Don't Push Aside Your QA Team
Like other engineering principles, software engineers should be responsible for delivering high quality, bug free products that work under all conditions. I wholeheartedly agree that developers (and the whole team) should be accountable for product quality and there needs to be a mind, and culture, shift so that the responsibility of quality control is not abdicated to the testing team.

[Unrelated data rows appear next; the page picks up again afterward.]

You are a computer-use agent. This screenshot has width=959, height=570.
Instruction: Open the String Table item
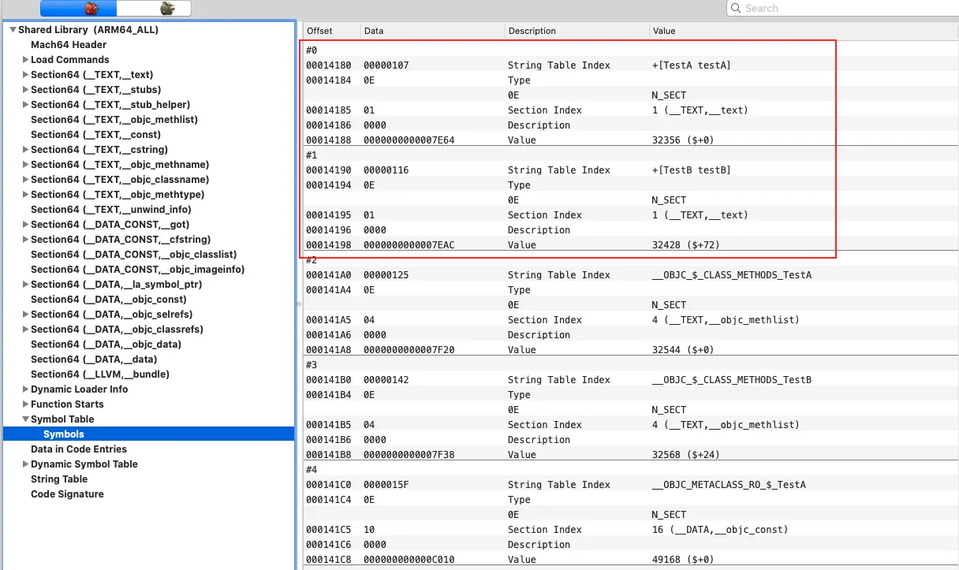tap(59, 479)
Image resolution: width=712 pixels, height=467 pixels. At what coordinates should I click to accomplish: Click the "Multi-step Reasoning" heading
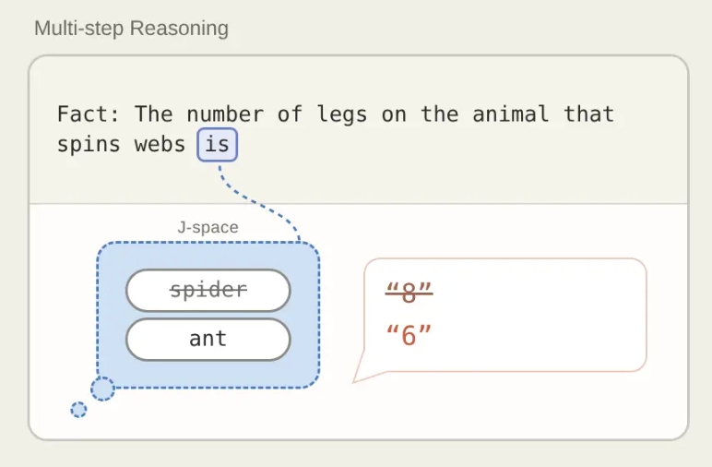[x=131, y=29]
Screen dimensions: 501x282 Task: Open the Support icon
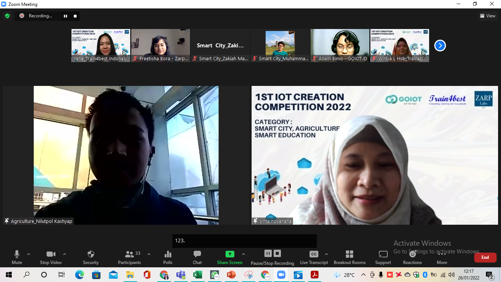pos(383,257)
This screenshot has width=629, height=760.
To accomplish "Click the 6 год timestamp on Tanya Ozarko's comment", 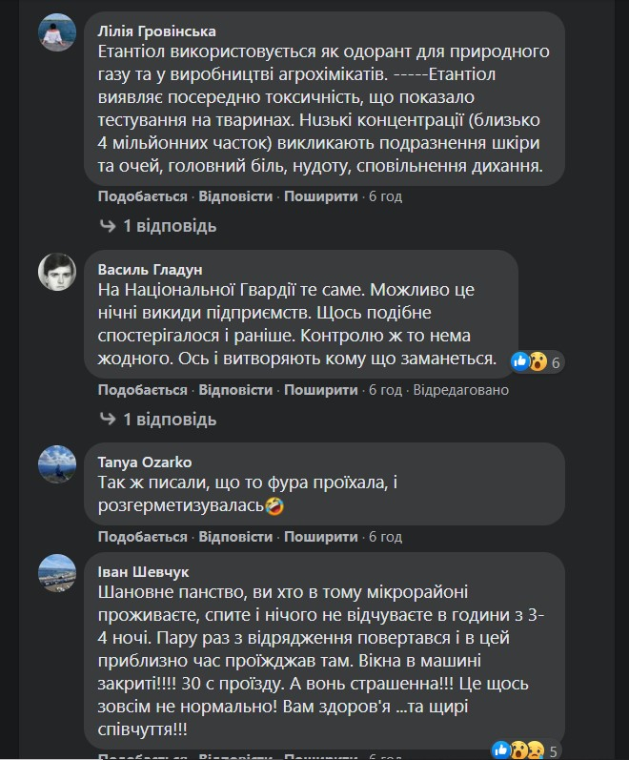I will click(x=385, y=537).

In my experience, good unit testing and employing an approach such as TDD, is a great way to build good quality products. Taking this a step further, there are certain organisations that advocate a reduction in software testers and the traditional QA role in favour of developer-based testing. I see this most commonly in agile teams and those moving towards DevOps. This approach forces the issue and expedites the transition of accountability however I’m not convinced it’s the best way to deliver high quality products. In most walks of life, I tend to believe that “two heads are better than one” and a team effort offers a much better chance of success. Allowing each individual to play to their strengths and thrive in an area of specialisation that their personality type and thinking style is the key. A good tester thinks and behaves in a completely different way to a good developer. Not always, but often these strengths are mutually exclusive. The neuroscience of this is interesting and compelling. Dr Katherine Benziger explains this in a much more accurate and intelligent way than I ever could, and I recommend her book, Thriving In Mind to everyone. The conclusions she has drawn from her studies of the brain have helped me understand myself, my loved ones and my colleagues, what motivates them and what their inherent strengths are. That’s not to say that a developer can’t learn testing skills - and vice versa. Skill acquisition is only part of the story because application of skill leads to art. I know how to paint. I know how to dip my brush in the paint, I know how to make marks on a canvas and control my brush - but I don’t think my attempts at painting are particularly good art. Good testers have the ability to ‘smell’ a bug and know when to dig a bit deeper, when to test around a feature and what kind of negative tests produce bugs. I’m sure there are some developers out there that can do the same – though I’ve not seen many and those I have seen aren’t great developers.
A term I often hear, but I don’t like, is that developers testing their own features is akin to “developers marking their own homework” and therefore is not good practice. The reason I don’t like this term is I think a person marking their own homework is essentially a good thing. A child can learn a lot by comparing their work to a model answer. However, the benefit and feasibility is reduced when there isn’t a model answer to compare and contrast against. Too often in software development, we don’t have a well maintained, up to date specification, set of requirements or acceptance criteria that, in our analogy, are the equivalent of a model answer. Software specifications and requirements are therefore open to interpretation by the developer. If requirements are misinterpreted then no matter how thoroughly a feature set is tested by the developer, it will represent to him/her as correct functionality.
For a host of reasons, software engineering is somewhat different to other, more mature, engineering disciplines in that the standards are less controlled and less stringently applied. Furthermore, regardless of better standards, in these other engineering disciplines, whether it be civil, mechanical, chemical, electrical or electronic there is always an independent Quality Control process. So, I think the line needs to be drawn in software engineering so that developers (and the whole team) takes responsibility for quality which includes thorough unit level testing but there is an independent test of the delivered products. This should be planned and executed by a seasoned, professional tester that enjoys their job and gets a kick out of finding bugs.